• **Texto de origem**:

• • • • • • •

Em seu 12º volume, que cobre algo como dois terços da história conforme planejada por Brian K. Vaughan, Saga continua mostrando impressionante consistência narrativa e cada vez mais profundamente fincando sua bandeira de uma das melhores óperas espaciais em quadrinhos. Com uma estrutura de “temporadas” anuais compostas por seis edições cada desde que a publicação retornou de seu longo hiato de três anos, Vaughan ao lado da artista Fiona Staples e do letrista Fonografiks, vem soltando capítulos temáticos agora mais do que nunca focados em Hazel, que sempre foi a narradora a partir de um futuro que ainda não sabemos quantos anos para a frente, mas que somente nas últimas edições vêm, em razão de ter alcançado uma idade própria, que permite que ela seja amplamente utilizada como protagonista, tomando de assalto o foco da história.

Tematicamente, o Volume Doze é sobre como as pessoas processam perdas significativas e como essas perdas as afetam psicologicamente. Hazel, apesar de já ter 12 anos, é uma menina solitária fora de seu núcleo familiar imediato, composto por sua mãe Alana e por seu  irmão adotivo Squire. Sem amigos, sem com quem realmente dividir o que sente, o que quer e suas frustrações e alegrias, a jovem sente-se presa e prejudicada pela vida nômade que é forçada a viver dada sua natureza biológica híbrida em razão de seus pais serem de um planeta e uma lua há gerações em uma guerra que assola a galáxia. Mas é no “circo espacial itinerante” em que agora vive é que ela finalmente conhece Emesis, uma jovem órfã, guitarrista e meio punk da mesma espécie aracnídea de The Stalk, a mercenária e amante de O Querer já há muito falecida, imediatamente iniciando uma amizade próxima e enriquecedora para as duas, permitindo que a pré-adolescência de Hazel realmente desabroche. Hazel, vale dizer, parece-me, pelo menos no momento, a personagem mais bem resolvida da narrativa em termos psicológicos, ainda que, naturalmente, com os problemas inerentes de sua idade, mas sempre de bem com a vida e sabendo lidar com sua condição de híbrida fugitiva que perdeu o pai com um sorriso no rosto intercalado com momentos de fúria incontida típica.

• • • • • • •

• **Itens**:
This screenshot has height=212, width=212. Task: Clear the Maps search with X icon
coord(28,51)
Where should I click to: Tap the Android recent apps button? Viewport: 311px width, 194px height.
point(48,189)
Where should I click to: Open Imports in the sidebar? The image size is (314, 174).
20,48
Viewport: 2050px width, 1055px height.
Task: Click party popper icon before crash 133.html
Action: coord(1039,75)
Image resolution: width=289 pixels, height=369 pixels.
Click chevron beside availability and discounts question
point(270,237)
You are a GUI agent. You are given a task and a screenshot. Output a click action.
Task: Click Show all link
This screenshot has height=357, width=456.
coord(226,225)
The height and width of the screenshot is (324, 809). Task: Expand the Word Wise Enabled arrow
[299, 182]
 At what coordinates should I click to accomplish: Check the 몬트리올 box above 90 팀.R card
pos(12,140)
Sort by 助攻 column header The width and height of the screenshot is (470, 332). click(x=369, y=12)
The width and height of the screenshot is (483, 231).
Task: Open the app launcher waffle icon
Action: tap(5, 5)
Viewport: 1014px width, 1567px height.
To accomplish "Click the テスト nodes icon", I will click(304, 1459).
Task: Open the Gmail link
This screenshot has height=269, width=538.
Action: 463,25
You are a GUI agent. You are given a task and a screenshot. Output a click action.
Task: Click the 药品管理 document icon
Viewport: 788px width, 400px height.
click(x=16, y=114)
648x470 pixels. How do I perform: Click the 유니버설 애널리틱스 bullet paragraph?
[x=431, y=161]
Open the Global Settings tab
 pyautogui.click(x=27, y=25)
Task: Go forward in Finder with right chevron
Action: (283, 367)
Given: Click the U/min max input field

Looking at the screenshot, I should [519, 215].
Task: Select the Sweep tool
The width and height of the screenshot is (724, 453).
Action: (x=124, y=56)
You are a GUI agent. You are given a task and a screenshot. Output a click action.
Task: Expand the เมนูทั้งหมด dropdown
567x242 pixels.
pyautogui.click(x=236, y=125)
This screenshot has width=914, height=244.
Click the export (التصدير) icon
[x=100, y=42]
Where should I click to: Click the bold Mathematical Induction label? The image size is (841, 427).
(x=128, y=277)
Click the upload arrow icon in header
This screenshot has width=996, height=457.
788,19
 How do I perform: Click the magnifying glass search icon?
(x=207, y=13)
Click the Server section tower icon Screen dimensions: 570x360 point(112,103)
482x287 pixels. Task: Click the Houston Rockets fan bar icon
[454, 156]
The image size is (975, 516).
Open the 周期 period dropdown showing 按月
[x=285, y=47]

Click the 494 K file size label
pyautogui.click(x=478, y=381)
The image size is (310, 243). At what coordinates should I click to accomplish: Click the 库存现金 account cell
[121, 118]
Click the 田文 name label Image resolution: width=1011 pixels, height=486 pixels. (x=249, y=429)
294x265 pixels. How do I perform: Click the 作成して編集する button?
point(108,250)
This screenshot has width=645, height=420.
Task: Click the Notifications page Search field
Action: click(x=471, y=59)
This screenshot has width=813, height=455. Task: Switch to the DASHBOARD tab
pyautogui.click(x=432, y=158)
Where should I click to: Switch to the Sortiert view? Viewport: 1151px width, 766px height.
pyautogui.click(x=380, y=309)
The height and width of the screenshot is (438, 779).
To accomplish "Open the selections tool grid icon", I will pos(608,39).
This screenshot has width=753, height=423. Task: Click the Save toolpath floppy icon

• • • • • • •

• **Instruções e requisitos**:
De acordo com o texto sobre o Volume Doze de Saga, quem é Emesis? Responda usando somente o texto, sem recorrer aos itens.

• **Resultado do exercício**:
Uma jovem órfã, guitarrista e meio punk, da mesma espécie aracnídea de The Stalk.